Maine and Vermont are similar in terms of gun rights, Kostric said. "And New York, Massachusetts, Connecticut, Rhode Island are just horrible places to live if you care about the Second Amendment at all."
All U.S. states except Illinois and Wisconsin grant licenses for concealed carry, and the National Rifle Association says 36 states require local police to issue the licenses unless there's a valid reason (such as a criminal history) not to do so. Most states also allow carrying firearms that are not concealed, although details can vary even within states.
Kostric said the Portsmouth police initially asked him to move 1,000 feet away from the school, but then permitted him to stay on the grounds of a church because it was private property. (Federal law generally restricts carrying firearms within 1,000 feet of school grounds, but the law does not apply "on private property not part of school grounds" or to anyone with a carry permit, with Kostric says he has.)

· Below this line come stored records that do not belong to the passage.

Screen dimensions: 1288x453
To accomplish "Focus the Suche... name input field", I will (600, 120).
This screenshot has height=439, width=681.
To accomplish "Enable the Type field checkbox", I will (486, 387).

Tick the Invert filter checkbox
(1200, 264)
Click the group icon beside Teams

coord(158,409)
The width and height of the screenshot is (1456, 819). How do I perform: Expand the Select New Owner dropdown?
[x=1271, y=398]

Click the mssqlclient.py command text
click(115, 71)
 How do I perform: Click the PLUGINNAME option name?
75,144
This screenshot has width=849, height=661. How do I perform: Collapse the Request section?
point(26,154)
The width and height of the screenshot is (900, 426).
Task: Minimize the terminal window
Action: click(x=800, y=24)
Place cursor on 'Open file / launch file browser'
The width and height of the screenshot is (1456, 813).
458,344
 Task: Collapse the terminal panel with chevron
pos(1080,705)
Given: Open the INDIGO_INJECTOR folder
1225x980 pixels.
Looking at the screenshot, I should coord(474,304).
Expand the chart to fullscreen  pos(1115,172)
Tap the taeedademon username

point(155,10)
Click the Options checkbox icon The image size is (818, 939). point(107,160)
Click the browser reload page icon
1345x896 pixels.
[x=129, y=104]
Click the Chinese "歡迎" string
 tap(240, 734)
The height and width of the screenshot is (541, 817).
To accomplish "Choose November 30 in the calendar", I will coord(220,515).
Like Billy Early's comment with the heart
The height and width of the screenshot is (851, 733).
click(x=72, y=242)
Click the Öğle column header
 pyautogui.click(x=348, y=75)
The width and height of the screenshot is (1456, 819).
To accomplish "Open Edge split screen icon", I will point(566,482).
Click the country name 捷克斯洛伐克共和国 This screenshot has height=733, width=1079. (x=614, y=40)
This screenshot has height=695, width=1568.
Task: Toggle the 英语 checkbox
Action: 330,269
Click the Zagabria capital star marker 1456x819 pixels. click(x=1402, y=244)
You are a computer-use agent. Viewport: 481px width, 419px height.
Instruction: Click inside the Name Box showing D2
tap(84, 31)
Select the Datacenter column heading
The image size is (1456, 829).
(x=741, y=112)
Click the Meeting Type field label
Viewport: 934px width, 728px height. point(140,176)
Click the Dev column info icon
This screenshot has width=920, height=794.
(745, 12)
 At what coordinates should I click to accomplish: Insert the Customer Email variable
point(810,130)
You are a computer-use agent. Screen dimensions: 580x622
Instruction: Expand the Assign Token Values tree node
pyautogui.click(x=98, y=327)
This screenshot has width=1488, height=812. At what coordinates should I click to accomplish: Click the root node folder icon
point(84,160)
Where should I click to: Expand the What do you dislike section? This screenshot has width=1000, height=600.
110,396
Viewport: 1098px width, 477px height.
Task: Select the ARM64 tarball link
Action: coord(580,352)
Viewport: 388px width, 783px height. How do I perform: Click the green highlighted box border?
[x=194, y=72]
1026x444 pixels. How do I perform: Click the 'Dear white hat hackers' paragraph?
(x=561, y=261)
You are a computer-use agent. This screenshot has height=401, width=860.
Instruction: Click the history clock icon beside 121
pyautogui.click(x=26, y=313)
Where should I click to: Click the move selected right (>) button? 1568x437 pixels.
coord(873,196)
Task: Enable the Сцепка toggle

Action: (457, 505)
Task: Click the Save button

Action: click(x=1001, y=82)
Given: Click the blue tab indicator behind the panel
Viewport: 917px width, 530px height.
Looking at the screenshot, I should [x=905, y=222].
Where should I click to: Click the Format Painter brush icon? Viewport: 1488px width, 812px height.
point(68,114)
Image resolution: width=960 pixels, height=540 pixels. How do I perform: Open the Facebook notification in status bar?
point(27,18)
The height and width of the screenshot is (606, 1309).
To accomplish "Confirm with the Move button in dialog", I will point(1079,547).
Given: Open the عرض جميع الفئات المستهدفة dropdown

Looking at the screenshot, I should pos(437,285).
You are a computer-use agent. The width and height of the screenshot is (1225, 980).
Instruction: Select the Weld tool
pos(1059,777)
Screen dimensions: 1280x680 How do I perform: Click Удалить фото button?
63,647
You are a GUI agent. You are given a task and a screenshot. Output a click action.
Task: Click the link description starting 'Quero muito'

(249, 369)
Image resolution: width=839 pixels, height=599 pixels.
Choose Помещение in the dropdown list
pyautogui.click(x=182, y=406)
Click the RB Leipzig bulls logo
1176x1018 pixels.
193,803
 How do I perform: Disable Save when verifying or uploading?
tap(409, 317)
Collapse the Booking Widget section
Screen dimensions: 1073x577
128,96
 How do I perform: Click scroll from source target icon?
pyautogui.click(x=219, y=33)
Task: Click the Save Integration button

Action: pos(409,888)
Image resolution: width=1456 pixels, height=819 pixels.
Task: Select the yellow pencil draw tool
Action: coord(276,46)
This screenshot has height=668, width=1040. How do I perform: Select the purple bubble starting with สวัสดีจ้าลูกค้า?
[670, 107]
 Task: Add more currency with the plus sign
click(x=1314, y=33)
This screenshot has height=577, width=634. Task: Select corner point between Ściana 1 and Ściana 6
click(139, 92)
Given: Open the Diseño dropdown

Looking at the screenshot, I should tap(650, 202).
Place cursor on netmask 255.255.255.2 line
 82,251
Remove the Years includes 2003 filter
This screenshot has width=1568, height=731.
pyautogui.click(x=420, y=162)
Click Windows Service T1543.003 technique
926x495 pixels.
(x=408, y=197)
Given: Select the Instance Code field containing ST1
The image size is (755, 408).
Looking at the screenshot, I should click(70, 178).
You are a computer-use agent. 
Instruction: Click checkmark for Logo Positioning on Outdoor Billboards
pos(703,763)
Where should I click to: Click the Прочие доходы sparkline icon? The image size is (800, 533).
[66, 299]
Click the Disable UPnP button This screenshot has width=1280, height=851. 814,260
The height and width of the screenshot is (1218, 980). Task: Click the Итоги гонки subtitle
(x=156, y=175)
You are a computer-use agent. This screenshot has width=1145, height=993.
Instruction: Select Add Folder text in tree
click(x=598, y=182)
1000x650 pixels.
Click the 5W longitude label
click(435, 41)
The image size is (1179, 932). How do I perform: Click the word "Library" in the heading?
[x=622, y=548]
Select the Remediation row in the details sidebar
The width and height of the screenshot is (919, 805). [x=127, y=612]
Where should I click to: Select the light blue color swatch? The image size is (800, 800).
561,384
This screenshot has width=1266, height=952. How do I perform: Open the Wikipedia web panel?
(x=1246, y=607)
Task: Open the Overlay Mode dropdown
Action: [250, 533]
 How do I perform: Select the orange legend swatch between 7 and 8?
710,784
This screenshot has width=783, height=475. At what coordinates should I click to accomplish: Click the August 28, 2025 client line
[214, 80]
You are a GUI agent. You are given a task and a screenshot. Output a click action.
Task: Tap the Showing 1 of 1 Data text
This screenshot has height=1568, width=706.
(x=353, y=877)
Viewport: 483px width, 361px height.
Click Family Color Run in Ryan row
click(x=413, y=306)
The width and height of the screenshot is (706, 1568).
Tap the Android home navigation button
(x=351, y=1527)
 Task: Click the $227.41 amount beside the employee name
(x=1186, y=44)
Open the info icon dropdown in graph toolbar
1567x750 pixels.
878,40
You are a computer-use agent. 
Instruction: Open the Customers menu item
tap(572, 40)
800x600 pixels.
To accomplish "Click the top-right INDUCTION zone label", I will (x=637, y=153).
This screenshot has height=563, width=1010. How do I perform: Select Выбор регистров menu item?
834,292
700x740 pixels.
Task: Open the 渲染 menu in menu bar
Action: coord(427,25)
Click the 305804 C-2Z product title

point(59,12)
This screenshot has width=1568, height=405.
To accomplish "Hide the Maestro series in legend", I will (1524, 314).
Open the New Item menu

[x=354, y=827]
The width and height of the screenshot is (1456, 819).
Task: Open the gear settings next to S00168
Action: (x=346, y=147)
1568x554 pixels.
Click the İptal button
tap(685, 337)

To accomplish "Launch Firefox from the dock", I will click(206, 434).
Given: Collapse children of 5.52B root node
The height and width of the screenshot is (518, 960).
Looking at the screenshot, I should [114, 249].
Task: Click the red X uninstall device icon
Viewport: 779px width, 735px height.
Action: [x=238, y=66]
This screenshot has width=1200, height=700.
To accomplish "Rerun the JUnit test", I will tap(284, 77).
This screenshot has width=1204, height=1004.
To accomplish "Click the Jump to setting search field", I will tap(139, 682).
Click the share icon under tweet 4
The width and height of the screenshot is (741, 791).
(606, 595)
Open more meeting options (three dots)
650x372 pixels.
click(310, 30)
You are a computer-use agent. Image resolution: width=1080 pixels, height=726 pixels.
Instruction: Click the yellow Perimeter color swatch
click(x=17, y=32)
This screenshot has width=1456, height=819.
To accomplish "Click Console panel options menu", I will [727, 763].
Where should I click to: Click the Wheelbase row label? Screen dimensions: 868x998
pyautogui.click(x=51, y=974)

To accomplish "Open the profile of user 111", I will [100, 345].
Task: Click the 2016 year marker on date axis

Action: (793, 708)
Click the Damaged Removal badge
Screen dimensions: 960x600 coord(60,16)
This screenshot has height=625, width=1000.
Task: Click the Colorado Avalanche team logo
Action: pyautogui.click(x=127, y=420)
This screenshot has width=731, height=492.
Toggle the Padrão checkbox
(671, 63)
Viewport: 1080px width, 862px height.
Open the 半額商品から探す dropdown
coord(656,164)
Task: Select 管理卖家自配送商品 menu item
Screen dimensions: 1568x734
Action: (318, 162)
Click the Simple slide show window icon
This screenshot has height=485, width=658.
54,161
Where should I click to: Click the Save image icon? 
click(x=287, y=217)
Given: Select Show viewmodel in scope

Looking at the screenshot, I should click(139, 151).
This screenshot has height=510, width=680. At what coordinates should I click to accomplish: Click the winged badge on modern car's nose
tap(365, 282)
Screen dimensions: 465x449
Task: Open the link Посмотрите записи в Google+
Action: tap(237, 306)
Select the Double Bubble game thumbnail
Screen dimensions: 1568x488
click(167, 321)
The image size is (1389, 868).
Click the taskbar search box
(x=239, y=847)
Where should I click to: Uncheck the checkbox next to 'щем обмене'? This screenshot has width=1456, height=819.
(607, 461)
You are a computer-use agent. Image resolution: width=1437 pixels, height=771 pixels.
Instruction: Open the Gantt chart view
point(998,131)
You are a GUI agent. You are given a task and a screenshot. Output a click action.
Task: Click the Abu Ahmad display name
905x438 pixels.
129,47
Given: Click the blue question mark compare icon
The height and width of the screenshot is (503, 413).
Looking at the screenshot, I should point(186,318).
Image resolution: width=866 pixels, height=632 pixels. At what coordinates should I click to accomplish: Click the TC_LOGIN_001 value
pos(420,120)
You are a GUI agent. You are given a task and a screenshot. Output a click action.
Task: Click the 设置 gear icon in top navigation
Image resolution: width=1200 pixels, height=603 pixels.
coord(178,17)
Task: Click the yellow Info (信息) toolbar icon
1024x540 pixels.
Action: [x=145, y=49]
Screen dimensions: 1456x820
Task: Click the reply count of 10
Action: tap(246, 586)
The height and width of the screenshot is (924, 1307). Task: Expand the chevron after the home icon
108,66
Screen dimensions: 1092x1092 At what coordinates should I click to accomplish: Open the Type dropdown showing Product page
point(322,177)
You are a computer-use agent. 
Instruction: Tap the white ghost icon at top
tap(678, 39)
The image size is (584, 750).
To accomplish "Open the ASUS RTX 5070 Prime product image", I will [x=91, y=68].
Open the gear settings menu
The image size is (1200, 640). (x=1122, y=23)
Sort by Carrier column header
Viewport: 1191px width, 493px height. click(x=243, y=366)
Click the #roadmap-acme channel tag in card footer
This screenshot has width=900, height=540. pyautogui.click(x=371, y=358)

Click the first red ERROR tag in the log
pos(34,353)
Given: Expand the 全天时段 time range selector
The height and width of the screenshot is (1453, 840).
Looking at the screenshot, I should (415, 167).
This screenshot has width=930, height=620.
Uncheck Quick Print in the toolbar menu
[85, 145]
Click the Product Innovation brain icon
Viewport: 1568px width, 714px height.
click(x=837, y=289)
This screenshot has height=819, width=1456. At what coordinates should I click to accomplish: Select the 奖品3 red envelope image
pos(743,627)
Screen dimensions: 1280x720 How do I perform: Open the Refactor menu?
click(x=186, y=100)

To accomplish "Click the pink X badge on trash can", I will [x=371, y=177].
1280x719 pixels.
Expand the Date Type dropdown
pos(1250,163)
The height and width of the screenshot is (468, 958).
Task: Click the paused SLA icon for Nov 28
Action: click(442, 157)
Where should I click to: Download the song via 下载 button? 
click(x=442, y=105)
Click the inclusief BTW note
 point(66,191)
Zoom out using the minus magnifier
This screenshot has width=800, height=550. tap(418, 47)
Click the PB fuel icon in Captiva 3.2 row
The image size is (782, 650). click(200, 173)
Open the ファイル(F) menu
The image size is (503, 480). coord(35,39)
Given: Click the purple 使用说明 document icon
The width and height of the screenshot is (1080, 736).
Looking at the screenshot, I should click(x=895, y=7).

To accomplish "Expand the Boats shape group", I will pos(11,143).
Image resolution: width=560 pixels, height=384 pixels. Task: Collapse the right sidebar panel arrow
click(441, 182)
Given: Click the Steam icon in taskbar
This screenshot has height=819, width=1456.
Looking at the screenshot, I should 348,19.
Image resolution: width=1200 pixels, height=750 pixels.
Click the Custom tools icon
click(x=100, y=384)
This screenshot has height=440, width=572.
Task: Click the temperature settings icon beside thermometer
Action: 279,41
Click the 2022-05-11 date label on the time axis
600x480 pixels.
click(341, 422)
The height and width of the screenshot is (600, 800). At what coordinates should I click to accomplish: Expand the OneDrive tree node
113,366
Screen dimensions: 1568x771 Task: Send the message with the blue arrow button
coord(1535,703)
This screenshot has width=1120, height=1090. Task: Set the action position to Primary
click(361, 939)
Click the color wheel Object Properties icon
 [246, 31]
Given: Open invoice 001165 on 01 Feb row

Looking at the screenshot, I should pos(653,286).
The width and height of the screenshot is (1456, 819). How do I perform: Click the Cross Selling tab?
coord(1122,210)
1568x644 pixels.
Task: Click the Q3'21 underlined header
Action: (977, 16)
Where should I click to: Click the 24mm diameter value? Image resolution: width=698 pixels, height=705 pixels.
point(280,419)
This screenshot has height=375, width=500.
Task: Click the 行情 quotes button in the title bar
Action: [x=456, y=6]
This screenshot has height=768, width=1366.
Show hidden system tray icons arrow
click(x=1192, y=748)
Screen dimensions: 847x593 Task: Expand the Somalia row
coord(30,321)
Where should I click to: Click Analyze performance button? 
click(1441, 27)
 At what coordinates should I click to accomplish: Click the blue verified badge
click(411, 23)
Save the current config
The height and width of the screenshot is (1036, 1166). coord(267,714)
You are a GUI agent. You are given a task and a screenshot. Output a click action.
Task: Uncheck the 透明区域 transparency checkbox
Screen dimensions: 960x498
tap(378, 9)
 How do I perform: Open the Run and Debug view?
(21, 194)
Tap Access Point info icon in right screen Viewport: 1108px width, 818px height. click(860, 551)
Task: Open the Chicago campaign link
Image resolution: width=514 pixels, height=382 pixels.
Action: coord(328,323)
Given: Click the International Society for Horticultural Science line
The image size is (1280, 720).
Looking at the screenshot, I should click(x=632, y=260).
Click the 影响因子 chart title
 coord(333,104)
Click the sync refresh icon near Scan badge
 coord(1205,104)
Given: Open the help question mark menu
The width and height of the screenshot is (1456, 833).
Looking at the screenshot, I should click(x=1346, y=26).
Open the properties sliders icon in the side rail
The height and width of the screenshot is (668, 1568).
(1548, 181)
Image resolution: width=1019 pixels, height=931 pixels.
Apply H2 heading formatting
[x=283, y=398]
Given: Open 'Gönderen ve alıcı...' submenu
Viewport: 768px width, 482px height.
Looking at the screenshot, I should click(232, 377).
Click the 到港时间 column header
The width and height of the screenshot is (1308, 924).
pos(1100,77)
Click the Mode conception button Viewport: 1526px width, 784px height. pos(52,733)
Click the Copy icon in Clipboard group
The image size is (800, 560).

"I was weighing my options," Kostric said. "I was considering walking out to the car and dropping off my firearm and coming back. (The policeman) got off hte phone and relayed to me, that if I wanted to stand on the church property, which is about 30 feet from where I already was, that would be acceptable because it was private property."
"When someone's wearing a gun, they're not automatically a criminal," Kostric added. "The only way to do that is to make it an average everyday thing."